I'd still love to solve for the multiple systems problem if there is an efficient way that is much better than simply using find | sort | uniq.

@rosyth - dupd currently does save the hash of some files, but only large ones. You could get these from the .dupd_cache db with something like:

select files.path,hash from files,hashes where hashes.id = files.id;

There's a performance cost to saving these though, so they're only saved for large files.

jvirkki commented 4 years ago

And thanks for the clarification, it wasn't quite clear to me that the --path switch was cumulative.

The manpage covers this, but if there's anything that the manpage doesn't make clear please let me know so I can add more clarity.

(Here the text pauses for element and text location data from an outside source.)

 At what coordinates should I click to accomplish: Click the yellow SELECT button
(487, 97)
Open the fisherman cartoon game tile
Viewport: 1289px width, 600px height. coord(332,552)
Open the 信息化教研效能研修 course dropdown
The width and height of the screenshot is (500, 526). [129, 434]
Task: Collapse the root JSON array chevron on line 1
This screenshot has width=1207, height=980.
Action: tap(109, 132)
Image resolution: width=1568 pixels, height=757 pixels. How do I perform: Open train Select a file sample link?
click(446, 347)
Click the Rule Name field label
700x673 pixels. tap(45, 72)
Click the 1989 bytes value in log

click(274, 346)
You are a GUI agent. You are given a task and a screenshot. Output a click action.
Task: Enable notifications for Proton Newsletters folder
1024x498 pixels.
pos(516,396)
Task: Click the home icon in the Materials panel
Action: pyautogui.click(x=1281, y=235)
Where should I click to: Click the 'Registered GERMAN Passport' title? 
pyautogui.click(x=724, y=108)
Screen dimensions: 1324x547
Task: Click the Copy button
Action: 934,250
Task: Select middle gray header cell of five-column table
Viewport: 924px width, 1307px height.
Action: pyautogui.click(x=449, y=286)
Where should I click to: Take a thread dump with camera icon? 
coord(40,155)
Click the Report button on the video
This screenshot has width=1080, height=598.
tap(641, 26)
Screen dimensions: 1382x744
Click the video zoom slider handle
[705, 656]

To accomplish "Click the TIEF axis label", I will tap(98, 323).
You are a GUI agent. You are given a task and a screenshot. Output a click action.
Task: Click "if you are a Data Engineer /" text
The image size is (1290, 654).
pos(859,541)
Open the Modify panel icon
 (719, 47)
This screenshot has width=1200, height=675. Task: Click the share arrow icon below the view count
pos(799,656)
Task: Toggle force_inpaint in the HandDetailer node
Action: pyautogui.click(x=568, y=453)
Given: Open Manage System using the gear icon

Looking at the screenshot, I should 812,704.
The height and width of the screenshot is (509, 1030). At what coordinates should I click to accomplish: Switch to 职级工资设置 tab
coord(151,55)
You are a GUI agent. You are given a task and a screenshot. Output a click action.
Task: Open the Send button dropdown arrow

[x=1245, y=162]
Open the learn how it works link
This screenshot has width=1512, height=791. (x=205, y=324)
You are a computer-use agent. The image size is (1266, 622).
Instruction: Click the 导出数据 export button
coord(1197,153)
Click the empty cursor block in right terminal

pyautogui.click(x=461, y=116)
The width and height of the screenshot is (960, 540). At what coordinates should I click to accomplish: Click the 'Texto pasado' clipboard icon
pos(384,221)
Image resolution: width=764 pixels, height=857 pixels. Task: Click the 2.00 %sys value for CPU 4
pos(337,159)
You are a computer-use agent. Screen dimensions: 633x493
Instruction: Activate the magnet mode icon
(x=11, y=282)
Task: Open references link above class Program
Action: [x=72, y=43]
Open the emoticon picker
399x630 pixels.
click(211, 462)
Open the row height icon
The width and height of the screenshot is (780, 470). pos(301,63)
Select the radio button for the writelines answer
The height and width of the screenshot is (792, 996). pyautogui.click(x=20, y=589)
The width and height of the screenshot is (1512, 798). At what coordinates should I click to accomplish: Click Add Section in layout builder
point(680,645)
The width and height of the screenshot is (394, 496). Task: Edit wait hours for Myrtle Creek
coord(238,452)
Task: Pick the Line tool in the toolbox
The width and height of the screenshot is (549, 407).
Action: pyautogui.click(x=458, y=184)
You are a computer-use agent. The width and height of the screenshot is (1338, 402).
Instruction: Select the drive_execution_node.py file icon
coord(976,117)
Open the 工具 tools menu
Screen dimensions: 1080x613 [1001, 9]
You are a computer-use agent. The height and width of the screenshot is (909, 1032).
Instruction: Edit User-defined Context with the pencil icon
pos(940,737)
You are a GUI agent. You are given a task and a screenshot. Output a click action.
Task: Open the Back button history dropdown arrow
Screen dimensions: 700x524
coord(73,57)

priyadarshan commented 4 years ago

I'd still love to solve for the multiple systems problem if there is an efficient way that is much better than simply using find | sort | uniq.

This is inspiring to hear, as it was the same direction I was heading.

Would it be fine to open a new ticket for your consideration, presenting our use case, or shall I clarify here?

jvirkki commented 4 years ago

Feel free to file another ticket with specific use case details.

I'm not entirely convinced it's possible though. Trying to coordinate partial file matches over the network (particularly if more than two systems are involved) would likely introduce so much delay that it's just faster to hash everything and compare later. At that point dupd doesn't add any value since it can be done in a trivial shell script. But I'd love to be proved wrong.

rosyth commented 4 years ago

And thanks for the clarification, it wasn't quite clear to me that the --path switch was cumulative.

The manpage covers this, but if there's anything that the manpage doesn't make clear please let me know so I can add more clarity.

Yes, I see that now, thanks, RTFM always applies.